SPOKANE, Wash. - The White House says more students are graduating from high school than ever before, and that's true in Spokane as well.

A new report shows America's high school graduation rate now tops a record-high 83 percent. In Spokane, for the 2015-2016 school year, 84.5 percent of high schoolers graduated in four years. That's up more than 10 percent from the 2010-2011 school year when 72 percent of high school students graduated in four years.

Administrators at Ferris High School say our district's rising graduation rates are thanks to a commitment to focus on individual students. Assistant Principal Samantha Anderson says the district has made it a priority to reach each individual student.

One program that does this at Ferris is the Project Based Learning program. Students in PBL aren't separated by grade or test scores. PBL is one of several programs that allows students to take more control of their education. In the classroom, students are given complex questions and answer based on their individual skill set.

"This program has really like been showing me what I'm good at, like my strengths and stuff, and bringing out things in me that, you know, I should look into more," said Tyray Hunt, a senior in the PBL program.

When Madison Ferguson started high school at Ferris, she says the only thing she was looking forward to was dropping out.

"Last year I felt really alone, like I was just walking through my halls trying to get to my next class, or just trying to go somewhere and get out the doors without being caught," she said.

And that's a feeling Anderson knows well. Anderson dropped out of Ferris High School her Junior year. She now uses her experience to get students excited about education.

"What would have engaged me? It wasn't sitting in a room doing a packet all day, which has been past practice in certain history," she said. "It was engaging my mind in dreaming something that is larger than where I'm currently at."

She also uses her experiences to create a community of acceptance in the PBL program.

"They're there when we need to fall back. They're there to guide us and push us to the next level that we didn't ever think that we could be on," Ferguson said.

Now, Madison says she's ready to see what her future holds, feeling more empowered than ever.

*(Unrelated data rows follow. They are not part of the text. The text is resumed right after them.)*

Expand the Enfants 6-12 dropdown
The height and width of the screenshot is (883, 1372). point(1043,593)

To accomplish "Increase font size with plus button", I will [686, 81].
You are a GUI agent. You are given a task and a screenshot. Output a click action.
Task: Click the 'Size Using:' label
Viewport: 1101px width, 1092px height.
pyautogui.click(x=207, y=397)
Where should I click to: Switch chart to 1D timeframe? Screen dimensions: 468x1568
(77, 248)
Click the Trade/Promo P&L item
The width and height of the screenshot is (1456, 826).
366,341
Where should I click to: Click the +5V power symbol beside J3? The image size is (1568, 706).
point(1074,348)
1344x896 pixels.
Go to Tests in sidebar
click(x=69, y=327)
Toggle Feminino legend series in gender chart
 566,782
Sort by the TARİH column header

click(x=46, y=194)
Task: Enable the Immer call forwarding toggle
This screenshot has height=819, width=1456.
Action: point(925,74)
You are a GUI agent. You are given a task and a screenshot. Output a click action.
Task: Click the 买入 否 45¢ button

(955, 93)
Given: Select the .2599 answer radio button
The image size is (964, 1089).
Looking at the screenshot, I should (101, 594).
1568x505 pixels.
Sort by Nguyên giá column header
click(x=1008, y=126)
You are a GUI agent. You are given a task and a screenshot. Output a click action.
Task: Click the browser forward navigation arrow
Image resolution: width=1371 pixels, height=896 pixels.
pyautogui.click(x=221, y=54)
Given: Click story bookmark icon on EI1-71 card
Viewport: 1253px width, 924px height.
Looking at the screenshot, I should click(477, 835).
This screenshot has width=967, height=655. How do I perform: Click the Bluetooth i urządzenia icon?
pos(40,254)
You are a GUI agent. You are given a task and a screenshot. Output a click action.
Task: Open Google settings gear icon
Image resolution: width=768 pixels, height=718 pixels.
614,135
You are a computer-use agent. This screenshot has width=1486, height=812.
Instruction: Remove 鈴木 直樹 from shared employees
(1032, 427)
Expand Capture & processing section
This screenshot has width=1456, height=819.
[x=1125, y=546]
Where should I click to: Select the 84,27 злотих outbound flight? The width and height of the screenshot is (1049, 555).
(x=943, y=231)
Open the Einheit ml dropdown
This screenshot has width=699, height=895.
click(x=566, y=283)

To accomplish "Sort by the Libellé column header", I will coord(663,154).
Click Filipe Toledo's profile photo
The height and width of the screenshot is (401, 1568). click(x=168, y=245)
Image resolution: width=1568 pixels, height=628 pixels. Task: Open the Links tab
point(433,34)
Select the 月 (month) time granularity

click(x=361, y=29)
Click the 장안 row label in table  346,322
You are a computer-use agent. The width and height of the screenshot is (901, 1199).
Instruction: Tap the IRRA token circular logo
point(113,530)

"I'm definitely a lot happier this year than I was last year, with knowing where I'm going in life, than sitting down and thinking to myself 'who am I going to be?' What am I going to do? Am I going to be anybody?' But, I know that I'm going to be somebody," Ferguson said.

School administrators say their focus is to create a classroom where students feel safe to be themselves and express their feelings.

While Ferris has a graduation rate around 90%, the PBL program was created to reach the 10% of students who still don't make it to graduation.

But, for students who don't want to show up to school, Ferris says it doesn't take a traditional approach. They use a team of community leaders, including counselors and psychologists to figure out why the student isn't attending and what will get them engaged in the classroom. They then try to match that student to a program that will work for them and go from there.